Хоронили ее, как и полагается, в общей могиле, раздетой донага, с фанерной бирочкой на левой ноге. Самих «похорон» Лариса не видела — была на работе. О них рассказывала № 50220. Ее, как заболевшую ангиной, оставили в зоне.
С умершей Лариса подружилась совсем недавно — бригадир поставил их вдвоем на очистку от глины деревянных трапов. № 12740 уже тогда была слаба и то и дело садилась на землю. Лариса работала за нее. К концу рабочего дня она уже знала, что двенадцать тысяч семьсот сороковую зовут Ниной Николаевной Дольской, что по образованию она авиаконструктор, а по воспитанию «смолянка» — перед самой революцией закончила Смольный институт в Петербурге.
— Двадцать лет, Ларочка! Всего двадцать лет — говорила она, слабо шевеля белыми губами. — Не верится, что все это было.
— Где сейчас ваши подруги? — спросила Лариса. Кое-что об Институте благородных девиц она слыхала от своей бабки — матери отца.
— В Париже, наверное.

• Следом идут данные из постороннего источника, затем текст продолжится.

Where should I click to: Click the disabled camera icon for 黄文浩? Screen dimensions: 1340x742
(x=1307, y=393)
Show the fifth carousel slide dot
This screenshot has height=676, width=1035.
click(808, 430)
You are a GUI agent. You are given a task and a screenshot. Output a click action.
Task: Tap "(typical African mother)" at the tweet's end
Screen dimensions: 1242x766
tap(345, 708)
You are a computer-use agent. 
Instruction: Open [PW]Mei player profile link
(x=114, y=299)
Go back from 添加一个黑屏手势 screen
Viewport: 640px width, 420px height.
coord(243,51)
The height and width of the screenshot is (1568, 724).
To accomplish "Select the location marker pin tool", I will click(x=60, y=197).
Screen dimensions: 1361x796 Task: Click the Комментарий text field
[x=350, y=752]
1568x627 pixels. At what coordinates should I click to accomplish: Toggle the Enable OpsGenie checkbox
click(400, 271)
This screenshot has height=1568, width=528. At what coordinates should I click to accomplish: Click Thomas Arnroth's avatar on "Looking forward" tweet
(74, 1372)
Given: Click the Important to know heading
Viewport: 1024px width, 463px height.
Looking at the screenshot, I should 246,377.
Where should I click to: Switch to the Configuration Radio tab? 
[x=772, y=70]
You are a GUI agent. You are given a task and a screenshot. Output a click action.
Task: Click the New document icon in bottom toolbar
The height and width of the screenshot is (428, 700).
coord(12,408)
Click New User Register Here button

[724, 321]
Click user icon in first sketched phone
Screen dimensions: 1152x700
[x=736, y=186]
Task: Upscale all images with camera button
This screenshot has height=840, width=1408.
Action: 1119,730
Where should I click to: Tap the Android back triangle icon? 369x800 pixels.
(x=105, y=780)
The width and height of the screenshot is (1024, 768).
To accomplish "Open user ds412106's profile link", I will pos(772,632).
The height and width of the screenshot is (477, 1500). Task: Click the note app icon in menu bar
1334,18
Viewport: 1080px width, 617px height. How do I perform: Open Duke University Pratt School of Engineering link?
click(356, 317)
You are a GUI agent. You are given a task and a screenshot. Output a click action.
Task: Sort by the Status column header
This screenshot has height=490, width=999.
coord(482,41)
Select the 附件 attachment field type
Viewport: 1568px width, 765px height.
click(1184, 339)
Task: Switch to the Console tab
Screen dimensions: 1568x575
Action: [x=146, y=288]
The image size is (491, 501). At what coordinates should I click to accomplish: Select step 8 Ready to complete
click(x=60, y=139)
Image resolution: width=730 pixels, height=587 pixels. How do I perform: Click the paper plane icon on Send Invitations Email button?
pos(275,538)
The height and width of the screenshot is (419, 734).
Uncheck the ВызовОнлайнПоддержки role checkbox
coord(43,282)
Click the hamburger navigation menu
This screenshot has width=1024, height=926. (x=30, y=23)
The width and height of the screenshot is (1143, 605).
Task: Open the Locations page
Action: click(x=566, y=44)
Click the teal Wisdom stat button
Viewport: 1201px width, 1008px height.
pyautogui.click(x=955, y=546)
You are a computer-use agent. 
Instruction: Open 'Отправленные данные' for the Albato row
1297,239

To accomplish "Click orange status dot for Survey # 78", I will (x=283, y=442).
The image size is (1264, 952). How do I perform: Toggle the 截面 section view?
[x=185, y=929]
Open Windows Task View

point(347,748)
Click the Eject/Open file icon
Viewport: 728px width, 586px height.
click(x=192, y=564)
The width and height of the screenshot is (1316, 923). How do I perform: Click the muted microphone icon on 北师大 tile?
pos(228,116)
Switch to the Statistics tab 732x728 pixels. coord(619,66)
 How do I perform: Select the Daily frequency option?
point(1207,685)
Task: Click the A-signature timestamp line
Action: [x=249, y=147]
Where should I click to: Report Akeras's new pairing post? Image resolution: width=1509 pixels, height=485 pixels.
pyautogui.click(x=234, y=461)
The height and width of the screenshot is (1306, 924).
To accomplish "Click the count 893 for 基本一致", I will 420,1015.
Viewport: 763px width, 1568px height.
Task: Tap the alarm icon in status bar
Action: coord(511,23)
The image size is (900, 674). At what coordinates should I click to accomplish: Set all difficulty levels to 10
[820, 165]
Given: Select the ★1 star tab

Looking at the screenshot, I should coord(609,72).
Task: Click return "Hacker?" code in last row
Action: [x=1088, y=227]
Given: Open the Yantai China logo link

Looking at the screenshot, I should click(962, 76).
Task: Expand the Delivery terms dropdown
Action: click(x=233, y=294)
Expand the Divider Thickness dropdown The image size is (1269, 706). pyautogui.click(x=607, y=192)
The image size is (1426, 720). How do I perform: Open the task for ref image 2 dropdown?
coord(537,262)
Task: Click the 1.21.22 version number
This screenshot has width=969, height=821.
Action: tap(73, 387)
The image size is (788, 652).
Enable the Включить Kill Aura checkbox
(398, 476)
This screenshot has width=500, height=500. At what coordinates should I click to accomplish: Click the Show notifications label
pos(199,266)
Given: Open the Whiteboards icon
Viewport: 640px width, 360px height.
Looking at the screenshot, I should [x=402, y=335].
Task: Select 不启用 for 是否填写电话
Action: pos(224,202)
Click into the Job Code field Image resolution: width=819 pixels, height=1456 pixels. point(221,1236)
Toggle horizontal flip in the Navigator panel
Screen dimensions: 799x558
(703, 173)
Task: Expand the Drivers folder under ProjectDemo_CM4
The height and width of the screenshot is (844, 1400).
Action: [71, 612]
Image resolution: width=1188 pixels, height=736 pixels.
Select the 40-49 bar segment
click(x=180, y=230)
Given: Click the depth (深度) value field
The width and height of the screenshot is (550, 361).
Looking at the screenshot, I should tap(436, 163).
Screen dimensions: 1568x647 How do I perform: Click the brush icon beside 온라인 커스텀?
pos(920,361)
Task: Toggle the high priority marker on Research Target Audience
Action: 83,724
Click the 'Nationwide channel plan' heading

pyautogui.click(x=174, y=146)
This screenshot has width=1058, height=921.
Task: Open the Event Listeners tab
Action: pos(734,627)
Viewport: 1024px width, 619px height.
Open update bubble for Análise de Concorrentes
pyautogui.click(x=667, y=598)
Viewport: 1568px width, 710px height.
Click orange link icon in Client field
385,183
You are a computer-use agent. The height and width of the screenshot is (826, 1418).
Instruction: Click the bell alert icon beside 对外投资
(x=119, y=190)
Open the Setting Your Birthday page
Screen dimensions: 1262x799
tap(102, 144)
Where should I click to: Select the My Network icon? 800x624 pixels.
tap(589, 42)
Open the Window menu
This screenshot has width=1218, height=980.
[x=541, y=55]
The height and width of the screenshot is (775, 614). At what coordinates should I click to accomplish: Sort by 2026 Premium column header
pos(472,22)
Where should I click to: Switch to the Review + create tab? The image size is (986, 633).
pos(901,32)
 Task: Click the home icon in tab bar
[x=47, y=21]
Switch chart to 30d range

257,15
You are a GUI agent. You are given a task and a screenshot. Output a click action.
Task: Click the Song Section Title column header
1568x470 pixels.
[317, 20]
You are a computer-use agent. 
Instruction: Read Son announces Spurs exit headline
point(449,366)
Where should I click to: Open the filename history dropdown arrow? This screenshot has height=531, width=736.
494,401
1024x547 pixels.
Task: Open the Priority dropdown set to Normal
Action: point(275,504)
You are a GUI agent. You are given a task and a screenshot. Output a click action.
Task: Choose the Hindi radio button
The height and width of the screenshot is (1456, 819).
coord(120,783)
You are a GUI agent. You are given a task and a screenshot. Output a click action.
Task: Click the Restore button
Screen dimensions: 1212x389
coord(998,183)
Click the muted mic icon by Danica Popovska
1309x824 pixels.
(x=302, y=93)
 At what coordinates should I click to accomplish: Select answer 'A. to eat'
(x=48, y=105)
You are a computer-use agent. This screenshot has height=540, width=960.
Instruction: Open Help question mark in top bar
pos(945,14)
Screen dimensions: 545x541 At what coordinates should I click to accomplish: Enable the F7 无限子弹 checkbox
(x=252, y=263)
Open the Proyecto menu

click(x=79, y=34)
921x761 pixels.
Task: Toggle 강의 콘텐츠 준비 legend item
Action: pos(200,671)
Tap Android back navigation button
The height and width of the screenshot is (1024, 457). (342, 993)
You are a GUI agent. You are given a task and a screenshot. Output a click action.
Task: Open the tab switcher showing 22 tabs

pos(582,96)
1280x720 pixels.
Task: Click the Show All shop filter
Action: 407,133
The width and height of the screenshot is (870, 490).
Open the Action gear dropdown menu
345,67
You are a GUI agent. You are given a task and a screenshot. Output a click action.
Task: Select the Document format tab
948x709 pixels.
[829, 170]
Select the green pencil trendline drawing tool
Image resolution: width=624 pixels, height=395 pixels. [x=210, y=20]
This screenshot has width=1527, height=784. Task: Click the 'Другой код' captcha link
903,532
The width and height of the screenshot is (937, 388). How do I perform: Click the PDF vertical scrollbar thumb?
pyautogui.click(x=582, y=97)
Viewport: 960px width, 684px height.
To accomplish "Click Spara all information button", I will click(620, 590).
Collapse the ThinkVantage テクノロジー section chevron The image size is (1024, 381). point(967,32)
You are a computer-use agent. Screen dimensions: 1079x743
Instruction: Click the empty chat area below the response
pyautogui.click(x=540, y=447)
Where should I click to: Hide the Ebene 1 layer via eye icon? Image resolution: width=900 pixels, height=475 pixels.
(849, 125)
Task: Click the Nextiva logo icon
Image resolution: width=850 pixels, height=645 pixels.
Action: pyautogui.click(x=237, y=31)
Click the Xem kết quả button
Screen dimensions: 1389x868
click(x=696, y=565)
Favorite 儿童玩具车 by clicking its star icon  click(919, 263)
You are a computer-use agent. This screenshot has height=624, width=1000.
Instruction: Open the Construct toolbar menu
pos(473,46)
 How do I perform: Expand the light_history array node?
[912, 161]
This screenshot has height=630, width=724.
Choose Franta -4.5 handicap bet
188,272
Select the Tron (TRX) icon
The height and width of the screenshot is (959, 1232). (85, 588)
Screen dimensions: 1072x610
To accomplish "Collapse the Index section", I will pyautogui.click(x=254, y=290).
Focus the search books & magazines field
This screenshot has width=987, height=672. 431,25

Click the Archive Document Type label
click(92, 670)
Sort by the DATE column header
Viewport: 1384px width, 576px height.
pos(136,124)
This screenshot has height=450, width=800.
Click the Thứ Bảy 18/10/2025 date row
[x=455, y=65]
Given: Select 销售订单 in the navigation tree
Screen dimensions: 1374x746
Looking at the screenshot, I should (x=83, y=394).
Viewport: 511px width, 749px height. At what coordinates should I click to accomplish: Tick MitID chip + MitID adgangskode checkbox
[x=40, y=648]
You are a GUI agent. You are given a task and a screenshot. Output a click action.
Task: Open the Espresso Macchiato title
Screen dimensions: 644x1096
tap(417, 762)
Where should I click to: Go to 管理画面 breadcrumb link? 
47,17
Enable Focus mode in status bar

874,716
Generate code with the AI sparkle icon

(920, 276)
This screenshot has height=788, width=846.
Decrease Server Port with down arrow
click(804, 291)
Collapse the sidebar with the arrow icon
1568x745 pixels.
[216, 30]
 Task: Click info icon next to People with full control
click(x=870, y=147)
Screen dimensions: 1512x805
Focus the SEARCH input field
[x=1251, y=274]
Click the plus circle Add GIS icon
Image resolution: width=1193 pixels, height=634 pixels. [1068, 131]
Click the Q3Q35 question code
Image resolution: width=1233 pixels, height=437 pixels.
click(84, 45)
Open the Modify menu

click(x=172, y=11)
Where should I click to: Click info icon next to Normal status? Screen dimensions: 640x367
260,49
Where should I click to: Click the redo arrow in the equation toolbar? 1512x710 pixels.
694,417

Большинство уехали вместе с институтом в семнадцатом. Директрисой у нас была супруга генерала Кутепова Александра Павловича. Мы все были в него немножко влюблены.
— Моя бабушка говорила, что многие учебные заведения эвакуировались вместе с воспитанниками, воспитателями и даже швейцаром.
— Только Пажеский, Донской кавалерийский, Кадетский, остальные не успели.
— И все в Париж?
— Нет, военные больше в Югославию. Оттуда, им казалось, легче будет помочь России, когда она… в общем, когда народ одумается. Но Россия в них не нуждалась, она поверила большевикам и — счастлива, как видишь.
— Вы оттуда… я имею в виду заграницу, никаких сведений не получали?
Дольская странно усмехнулась.
— На допросах меня о том же спрашивали. Нет, не получала. Не от кого было получать. Я ведь сирота. Хотя кое-что все-таки знала. Например, то, что в этих корпусах вся организация сохранена. А также — традиции. Странно, что ты этим интересуешься.
— Ничего странного. В нашей семье об этом говорили часто. У папы много знакомых военных, которые потом перешли в Добровольческую армию к генералу Деникину. Он сам ведь тоже служил в царской армии и чин имел поручика, а в Красную Армию пошел после революции вместе с друзьями.
— Ах вот что… Не говори об этом никому. И пожалуйста, не зови меня Ниной Николаевной. Я номер двенадцать тысяч семьсот сорок.
— Вам так больше нравится?
— Я привыкла. Да и надзиратели злятся, если иначе…
В другой раз их поставили на разгрузку вагонов с углем. Лариса спросила:
— Нина Николаевна, почему вы не уехали вместе со всеми?
Дольская подняла голову и долго смотрела на быстро темнеющее сибирское небо. Ответила, с трудом подбирая нужные слова, ей казалось, что семнадцатилетняя девочка может ее не понять.
— Я русская, Ларочка, а русский человек так уж устроен. Он вовсе не приживается в чужом краю, а остается с родиной в ее тяжкий час. Тот, кто убегает, не русский. Такие уж мы…
Ее потерю Лариса переживала так же, как когда-то гибель матери. Ее жалели, утешали как могли. Ходили слухи, что № 12740 и Лариса — родственницы.